[Records for this task Boundary: Start]

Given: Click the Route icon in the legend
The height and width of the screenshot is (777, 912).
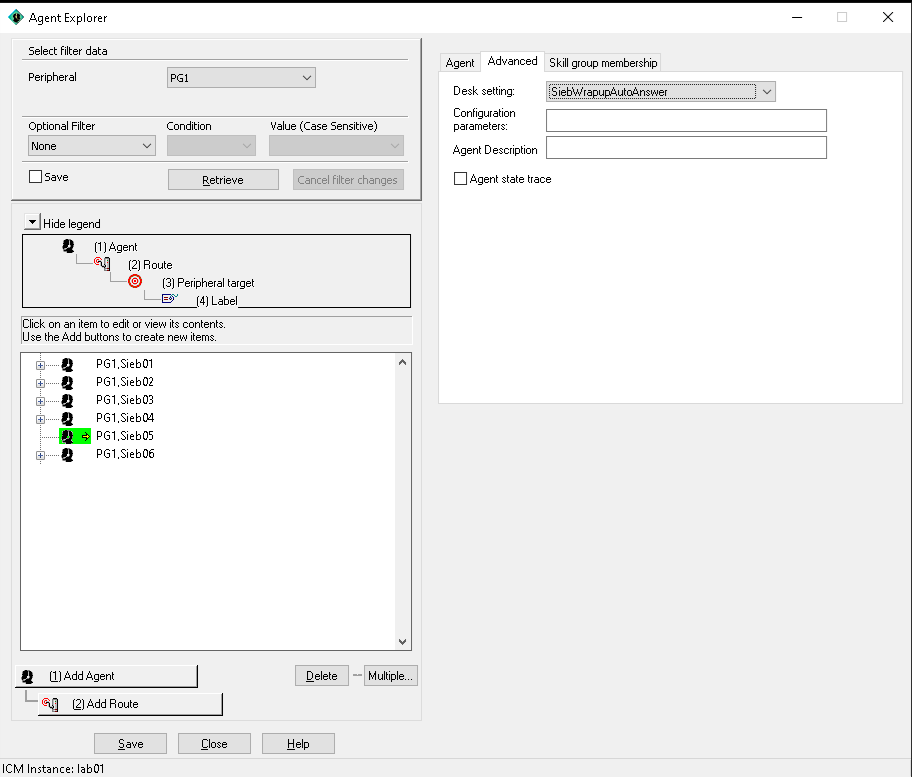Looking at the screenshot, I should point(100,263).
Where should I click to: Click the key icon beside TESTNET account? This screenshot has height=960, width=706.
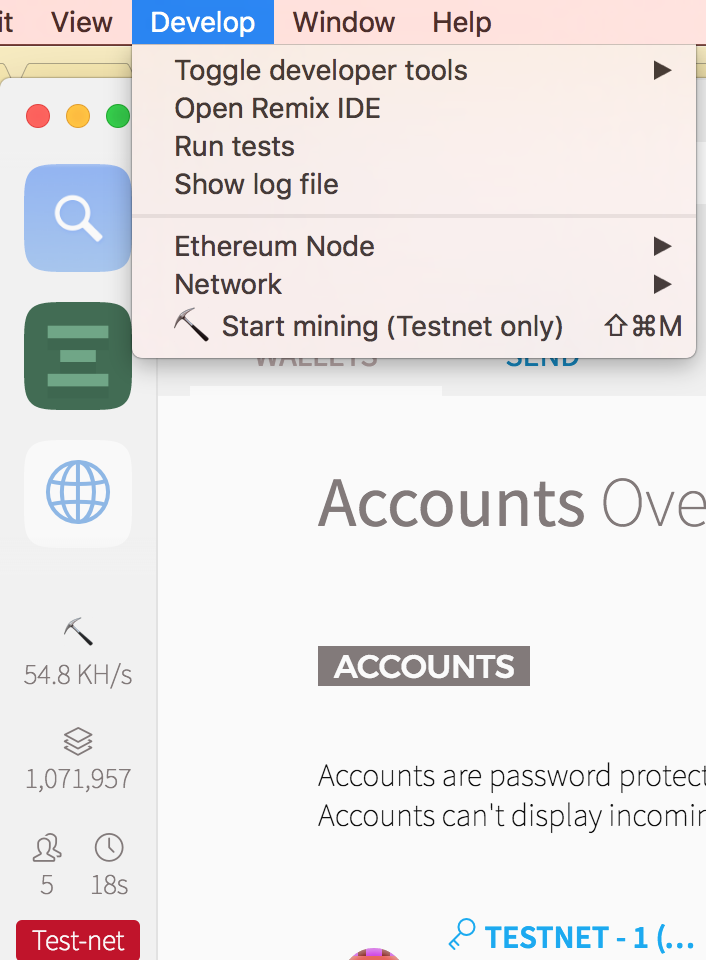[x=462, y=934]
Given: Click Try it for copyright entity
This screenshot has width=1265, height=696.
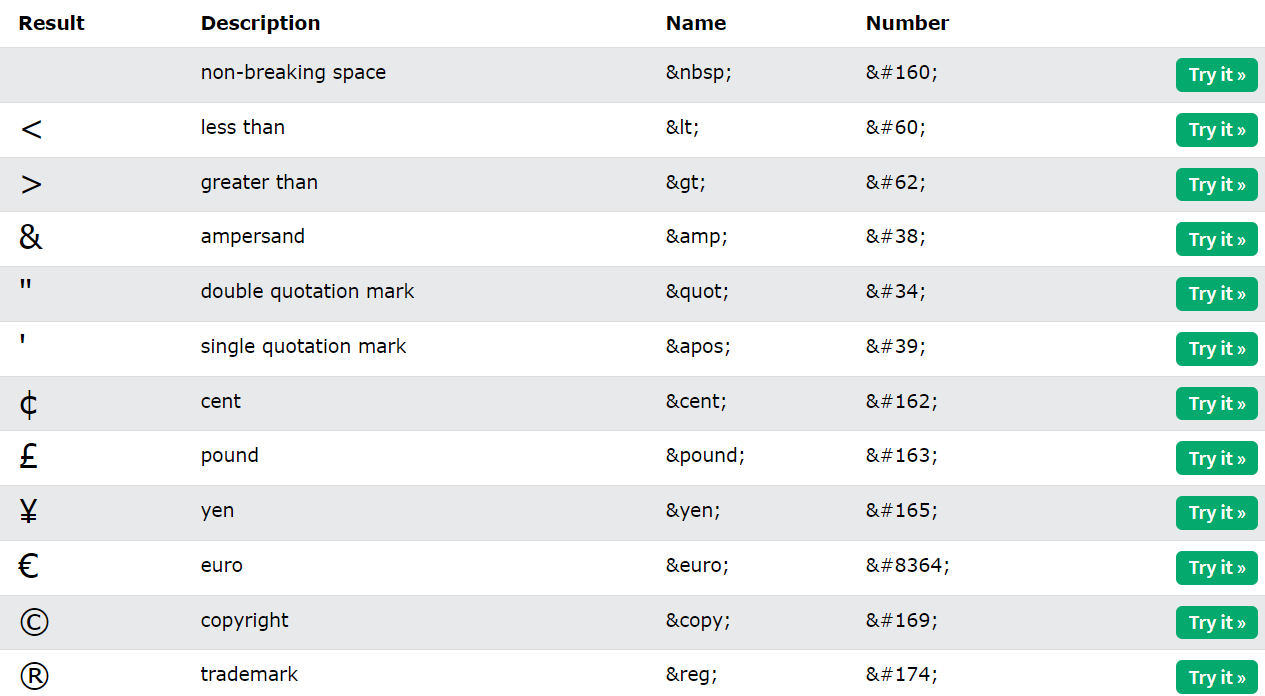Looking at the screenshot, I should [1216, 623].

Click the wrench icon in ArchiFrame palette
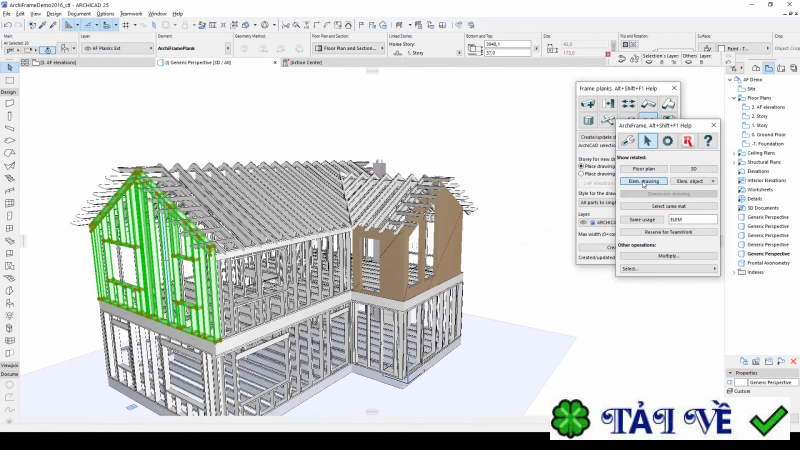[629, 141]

[Records for this task Boundary: End]

Task to complete:
Please report every line in the entries above that holds the string "Given".

Output for this task:
Given: Click the Route icon in the legend
Given: Click Try it for copyright entity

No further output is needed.